半分以上、うちの食卓でお目にかかっていない話もあったけれど、これから、侯爵家で食卓に上がるものも数多くあるのですって。目に見たものが、食べる時には姿を変えるってとても驚いたわ。小麦なんて、それの代表よね。あんなものがパンや麺に変わるなんて驚いたわ。

 

 馬車がテイラー侯爵家のお屋敷に着くと、フォルス様は早速屋敷の説明をしてくれた。

 正面玄関は本邸のちょうど真ん中にあった。
ボウマン家は、玄関扉は一つだったけれど、ここはうちの玄関扉よりもかなり大きいものが両開きにあった。

 そして、大きな本邸の他に左右に別邸が一棟ずつ建っている。
一つは使用人棟で、もう一つは引退された前侯爵であるお義父様が住んでおられるのだそう。
前侯爵夫人は、フォルス様が小さな頃にお亡くなりになったらしい。だからお義父様が一人で住んでおられるのだとか。

 「うちは、こんな感じで周りも自然に囲まれていてとても広いからね。一人で外に出ない事。いいかな?こちら側正面玄関側なら出歩くのは構わないけれど、裏側は広いし迷ってもいけない。あちらには行かないように。いいかな?」

 と、軽い説明も受けました。

 確かに、周りは森のように木々に囲まれている。屋敷がある場所だけ、開けている。だからきっと奥も森のようになっているのだわ。

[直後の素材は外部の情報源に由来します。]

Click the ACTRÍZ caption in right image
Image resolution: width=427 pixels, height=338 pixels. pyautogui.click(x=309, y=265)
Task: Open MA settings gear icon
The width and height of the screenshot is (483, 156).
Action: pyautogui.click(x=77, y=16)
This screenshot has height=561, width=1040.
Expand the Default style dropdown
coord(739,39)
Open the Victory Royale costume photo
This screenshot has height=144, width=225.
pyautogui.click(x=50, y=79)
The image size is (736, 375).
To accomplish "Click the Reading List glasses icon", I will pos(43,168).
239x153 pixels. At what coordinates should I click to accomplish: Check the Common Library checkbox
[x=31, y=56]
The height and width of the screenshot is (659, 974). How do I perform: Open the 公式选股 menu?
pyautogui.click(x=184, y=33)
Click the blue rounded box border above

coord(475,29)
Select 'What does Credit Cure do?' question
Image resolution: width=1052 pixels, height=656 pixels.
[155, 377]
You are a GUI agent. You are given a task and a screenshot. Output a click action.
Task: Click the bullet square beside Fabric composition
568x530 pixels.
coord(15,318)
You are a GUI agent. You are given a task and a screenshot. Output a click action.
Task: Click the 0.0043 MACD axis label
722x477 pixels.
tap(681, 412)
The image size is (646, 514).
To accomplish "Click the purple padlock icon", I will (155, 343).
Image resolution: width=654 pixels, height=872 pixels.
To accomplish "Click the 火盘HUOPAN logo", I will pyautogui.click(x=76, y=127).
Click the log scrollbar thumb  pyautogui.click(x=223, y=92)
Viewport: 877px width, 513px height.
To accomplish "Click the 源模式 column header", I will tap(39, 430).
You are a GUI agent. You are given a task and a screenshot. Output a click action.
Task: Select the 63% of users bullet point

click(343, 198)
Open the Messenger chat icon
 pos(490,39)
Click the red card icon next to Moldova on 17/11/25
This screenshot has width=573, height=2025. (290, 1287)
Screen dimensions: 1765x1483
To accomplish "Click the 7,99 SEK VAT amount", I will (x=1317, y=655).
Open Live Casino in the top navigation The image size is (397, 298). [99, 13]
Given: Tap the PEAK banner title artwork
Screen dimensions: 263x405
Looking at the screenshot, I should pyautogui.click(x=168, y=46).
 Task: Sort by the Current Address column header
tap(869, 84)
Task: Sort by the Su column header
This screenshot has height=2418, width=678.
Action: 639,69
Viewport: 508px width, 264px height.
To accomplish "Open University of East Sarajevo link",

 お屋敷に辿り着いた日に、正面玄関でそう説明を受けたので、他に建物は無いと思っていたのです。
 

 でも、庭を散策していて、裏手に回ってしまった時に、木々の陰に隠れるように家が一軒建っていたのです。
私には、 エラという名の侍女がついていたのですが、そちらの方へ私が向かうとしきりに『帰りましょう』と言っていたのです。でも、私は気になって裏手に回ってしまったのです。
だって、お屋敷も広いのだけれど、それを囲うように木々が丁寧に植えられているの。だから、裏がどうなっているのか、どこまで敷地が続いているのか見たかったのよね。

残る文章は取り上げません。